Records from a dataset:
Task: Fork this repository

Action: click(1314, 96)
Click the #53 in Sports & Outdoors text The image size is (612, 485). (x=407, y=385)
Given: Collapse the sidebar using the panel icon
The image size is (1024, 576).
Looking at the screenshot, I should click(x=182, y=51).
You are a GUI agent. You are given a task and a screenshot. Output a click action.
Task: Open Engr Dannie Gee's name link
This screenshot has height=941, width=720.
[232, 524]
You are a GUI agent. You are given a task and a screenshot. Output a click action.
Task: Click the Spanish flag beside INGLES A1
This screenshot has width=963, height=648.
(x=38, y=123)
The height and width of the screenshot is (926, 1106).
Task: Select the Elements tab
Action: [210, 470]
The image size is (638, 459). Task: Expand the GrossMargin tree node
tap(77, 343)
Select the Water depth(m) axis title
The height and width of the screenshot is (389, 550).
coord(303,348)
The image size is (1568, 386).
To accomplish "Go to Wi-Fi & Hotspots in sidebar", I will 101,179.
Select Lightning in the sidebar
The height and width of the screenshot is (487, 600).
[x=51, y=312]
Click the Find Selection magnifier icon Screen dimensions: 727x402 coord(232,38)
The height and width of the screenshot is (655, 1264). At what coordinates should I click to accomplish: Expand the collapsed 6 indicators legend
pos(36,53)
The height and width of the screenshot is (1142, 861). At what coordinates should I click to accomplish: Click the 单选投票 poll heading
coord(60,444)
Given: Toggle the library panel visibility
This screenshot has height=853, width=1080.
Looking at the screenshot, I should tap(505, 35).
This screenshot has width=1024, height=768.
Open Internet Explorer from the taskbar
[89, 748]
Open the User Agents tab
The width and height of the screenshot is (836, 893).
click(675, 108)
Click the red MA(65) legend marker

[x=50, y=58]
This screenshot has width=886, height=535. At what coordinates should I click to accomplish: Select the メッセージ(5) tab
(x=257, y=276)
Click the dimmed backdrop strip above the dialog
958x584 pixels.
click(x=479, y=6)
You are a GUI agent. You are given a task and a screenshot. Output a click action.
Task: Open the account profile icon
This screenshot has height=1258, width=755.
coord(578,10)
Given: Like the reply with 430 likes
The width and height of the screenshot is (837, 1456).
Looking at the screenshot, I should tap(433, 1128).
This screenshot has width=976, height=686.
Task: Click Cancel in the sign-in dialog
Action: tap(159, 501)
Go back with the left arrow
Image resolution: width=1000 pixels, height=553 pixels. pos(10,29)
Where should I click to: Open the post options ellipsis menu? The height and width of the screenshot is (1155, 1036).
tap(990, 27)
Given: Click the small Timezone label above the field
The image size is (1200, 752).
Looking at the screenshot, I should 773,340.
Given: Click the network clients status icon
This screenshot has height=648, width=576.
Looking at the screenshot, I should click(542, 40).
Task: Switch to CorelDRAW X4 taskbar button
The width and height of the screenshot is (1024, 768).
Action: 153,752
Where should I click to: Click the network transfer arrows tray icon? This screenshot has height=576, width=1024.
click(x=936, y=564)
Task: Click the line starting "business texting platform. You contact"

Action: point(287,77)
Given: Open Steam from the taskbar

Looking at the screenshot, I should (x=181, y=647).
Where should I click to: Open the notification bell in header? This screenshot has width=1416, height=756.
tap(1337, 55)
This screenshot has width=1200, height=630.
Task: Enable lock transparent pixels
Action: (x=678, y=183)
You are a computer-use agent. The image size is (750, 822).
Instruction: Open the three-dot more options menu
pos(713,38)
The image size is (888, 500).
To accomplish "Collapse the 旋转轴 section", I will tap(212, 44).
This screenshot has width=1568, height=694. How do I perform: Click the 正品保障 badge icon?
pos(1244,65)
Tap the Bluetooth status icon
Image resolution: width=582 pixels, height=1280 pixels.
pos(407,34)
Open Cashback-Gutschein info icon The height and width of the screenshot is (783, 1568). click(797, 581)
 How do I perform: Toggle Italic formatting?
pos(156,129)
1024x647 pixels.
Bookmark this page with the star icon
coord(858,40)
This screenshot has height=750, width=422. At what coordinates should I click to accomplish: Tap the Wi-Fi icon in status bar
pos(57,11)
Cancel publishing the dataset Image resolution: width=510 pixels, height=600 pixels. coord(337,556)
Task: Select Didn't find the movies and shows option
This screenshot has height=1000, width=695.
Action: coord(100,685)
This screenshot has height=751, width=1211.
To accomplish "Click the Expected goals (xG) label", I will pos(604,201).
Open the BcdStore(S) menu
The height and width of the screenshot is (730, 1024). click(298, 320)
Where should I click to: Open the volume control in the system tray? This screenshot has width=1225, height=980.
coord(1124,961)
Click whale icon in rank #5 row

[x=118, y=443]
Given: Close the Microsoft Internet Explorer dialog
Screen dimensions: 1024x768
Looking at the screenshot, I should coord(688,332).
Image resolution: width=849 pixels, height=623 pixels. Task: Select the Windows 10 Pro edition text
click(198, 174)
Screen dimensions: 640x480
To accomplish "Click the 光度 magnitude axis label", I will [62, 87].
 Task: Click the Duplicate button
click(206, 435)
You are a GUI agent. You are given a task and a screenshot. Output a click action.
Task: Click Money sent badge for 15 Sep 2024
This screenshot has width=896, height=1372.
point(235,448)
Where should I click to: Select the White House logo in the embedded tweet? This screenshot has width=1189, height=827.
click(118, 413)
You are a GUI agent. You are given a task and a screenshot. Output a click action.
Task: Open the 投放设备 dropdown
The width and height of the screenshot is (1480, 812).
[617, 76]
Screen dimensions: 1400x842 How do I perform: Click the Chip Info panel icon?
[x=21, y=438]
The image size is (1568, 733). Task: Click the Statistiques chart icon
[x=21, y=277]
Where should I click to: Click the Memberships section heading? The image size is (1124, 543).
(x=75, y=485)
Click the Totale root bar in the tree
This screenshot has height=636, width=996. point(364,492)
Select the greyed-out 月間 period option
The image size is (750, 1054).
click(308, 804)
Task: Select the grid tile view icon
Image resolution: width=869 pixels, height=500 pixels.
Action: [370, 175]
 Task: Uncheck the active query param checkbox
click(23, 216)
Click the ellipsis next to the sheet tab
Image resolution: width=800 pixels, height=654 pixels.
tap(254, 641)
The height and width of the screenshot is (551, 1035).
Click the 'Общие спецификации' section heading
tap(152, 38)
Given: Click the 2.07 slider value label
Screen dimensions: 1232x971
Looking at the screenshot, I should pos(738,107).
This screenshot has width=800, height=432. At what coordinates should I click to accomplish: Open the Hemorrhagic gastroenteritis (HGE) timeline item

◆ ACTIVITY ◆
Retype the records, line for line.

◆ SOLUTION TO THE PROBLEM ◆
Task: Fork this repository

Action: click(1314, 96)
Click the #53 in Sports & Outdoors text The image size is (612, 485). (x=407, y=385)
Given: Collapse the sidebar using the panel icon
The image size is (1024, 576).
Looking at the screenshot, I should click(x=182, y=51).
You are a GUI agent. You are given a task and a screenshot. Output a click action.
Task: Open Engr Dannie Gee's name link
This screenshot has height=941, width=720.
[232, 524]
You are a GUI agent. You are given a task and a screenshot. Output a click action.
Task: Click the Spanish flag beside INGLES A1
This screenshot has width=963, height=648.
(x=38, y=123)
The height and width of the screenshot is (926, 1106).
Task: Select the Elements tab
Action: [210, 470]
The image size is (638, 459). Task: Expand the GrossMargin tree node
tap(77, 343)
Select the Water depth(m) axis title
The height and width of the screenshot is (389, 550).
coord(303,348)
The image size is (1568, 386).
To accomplish "Go to Wi-Fi & Hotspots in sidebar", I will 101,179.
Select Lightning in the sidebar
The height and width of the screenshot is (487, 600).
[x=51, y=312]
Click the Find Selection magnifier icon Screen dimensions: 727x402 coord(232,38)
The height and width of the screenshot is (655, 1264). At what coordinates should I click to accomplish: Expand the collapsed 6 indicators legend
pos(36,53)
The height and width of the screenshot is (1142, 861). At what coordinates should I click to accomplish: Click the 单选投票 poll heading
coord(60,444)
Given: Toggle the library panel visibility
This screenshot has height=853, width=1080.
Looking at the screenshot, I should tap(505, 35).
This screenshot has width=1024, height=768.
Open Internet Explorer from the taskbar
[89, 748]
Open the User Agents tab
The width and height of the screenshot is (836, 893).
click(675, 108)
Click the red MA(65) legend marker

[x=50, y=58]
This screenshot has width=886, height=535. At what coordinates should I click to accomplish: Select the メッセージ(5) tab
(x=257, y=276)
Click the dimmed backdrop strip above the dialog
958x584 pixels.
click(x=479, y=6)
You are a GUI agent. You are given a task and a screenshot. Output a click action.
Task: Open the account profile icon
This screenshot has height=1258, width=755.
coord(578,10)
Given: Like the reply with 430 likes
The width and height of the screenshot is (837, 1456).
Looking at the screenshot, I should tap(433, 1128).
This screenshot has width=976, height=686.
Task: Click Cancel in the sign-in dialog
Action: tap(159, 501)
Go back with the left arrow
Image resolution: width=1000 pixels, height=553 pixels. pos(10,29)
Where should I click to: Open the post options ellipsis menu? The height and width of the screenshot is (1155, 1036).
tap(990, 27)
Given: Click the small Timezone label above the field
The image size is (1200, 752).
Looking at the screenshot, I should 773,340.
Given: Click the network clients status icon
This screenshot has height=648, width=576.
Looking at the screenshot, I should click(542, 40).
Task: Switch to CorelDRAW X4 taskbar button
The width and height of the screenshot is (1024, 768).
Action: 153,752
Where should I click to: Click the network transfer arrows tray icon? This screenshot has height=576, width=1024.
click(x=936, y=564)
Task: Click the line starting "business texting platform. You contact"

Action: point(287,77)
Given: Open Steam from the taskbar

Looking at the screenshot, I should (x=181, y=647).
Where should I click to: Open the notification bell in header? This screenshot has width=1416, height=756.
tap(1337, 55)
This screenshot has width=1200, height=630.
Task: Enable lock transparent pixels
Action: (x=678, y=183)
You are a computer-use agent. The image size is (750, 822).
Instruction: Open the three-dot more options menu
pos(713,38)
The image size is (888, 500).
To accomplish "Collapse the 旋转轴 section", I will tap(212, 44).
This screenshot has width=1568, height=694. How do I perform: Click the 正品保障 badge icon?
pos(1244,65)
Tap the Bluetooth status icon
Image resolution: width=582 pixels, height=1280 pixels.
pos(407,34)
Open Cashback-Gutschein info icon The height and width of the screenshot is (783, 1568). click(797, 581)
 How do I perform: Toggle Italic formatting?
pos(156,129)
1024x647 pixels.
Bookmark this page with the star icon
coord(858,40)
This screenshot has height=750, width=422. At what coordinates should I click to accomplish: Tap the Wi-Fi icon in status bar
pos(57,11)
Cancel publishing the dataset Image resolution: width=510 pixels, height=600 pixels. coord(337,556)
Task: Select Didn't find the movies and shows option
This screenshot has height=1000, width=695.
Action: coord(100,685)
This screenshot has height=751, width=1211.
To accomplish "Click the Expected goals (xG) label", I will pos(604,201).
Open the BcdStore(S) menu
The height and width of the screenshot is (730, 1024). click(298, 320)
Where should I click to: Open the volume control in the system tray? This screenshot has width=1225, height=980.
coord(1124,961)
Click whale icon in rank #5 row

[x=118, y=443]
Given: Close the Microsoft Internet Explorer dialog
Screen dimensions: 1024x768
Looking at the screenshot, I should coord(688,332).
Image resolution: width=849 pixels, height=623 pixels. Task: Select the Windows 10 Pro edition text
click(198, 174)
Screen dimensions: 640x480
To accomplish "Click the 光度 magnitude axis label", I will [62, 87].
 Task: Click the Duplicate button
click(206, 435)
You are a GUI agent. You are given a task and a screenshot. Output a click action.
Task: Click Money sent badge for 15 Sep 2024
This screenshot has width=896, height=1372.
point(235,448)
Where should I click to: Select the White House logo in the embedded tweet? This screenshot has width=1189, height=827.
click(118, 413)
You are a GUI agent. You are given a task and a screenshot. Output a click action.
Task: Open the 投放设备 dropdown
The width and height of the screenshot is (1480, 812).
[617, 76]
Screen dimensions: 1400x842 How do I perform: Click the Chip Info panel icon?
[x=21, y=438]
The image size is (1568, 733). Task: Click the Statistiques chart icon
[x=21, y=277]
Where should I click to: Click the Memberships section heading? The image size is (1124, 543).
(x=75, y=485)
Click the Totale root bar in the tree
This screenshot has height=636, width=996. point(364,492)
Select the greyed-out 月間 period option
The image size is (750, 1054).
click(308, 804)
Task: Select the grid tile view icon
Image resolution: width=869 pixels, height=500 pixels.
Action: [370, 175]
 Task: Uncheck the active query param checkbox
click(23, 216)
Click the ellipsis next to the sheet tab
Image resolution: width=800 pixels, height=654 pixels.
tap(254, 641)
The height and width of the screenshot is (551, 1035).
Click the 'Общие спецификации' section heading
tap(152, 38)
Given: Click the 2.07 slider value label
Screen dimensions: 1232x971
Looking at the screenshot, I should pos(738,107).
This screenshot has width=800, height=432. At what coordinates should I click to accomplish: Open the Hemorrhagic gastroenteritis (HGE) timeline item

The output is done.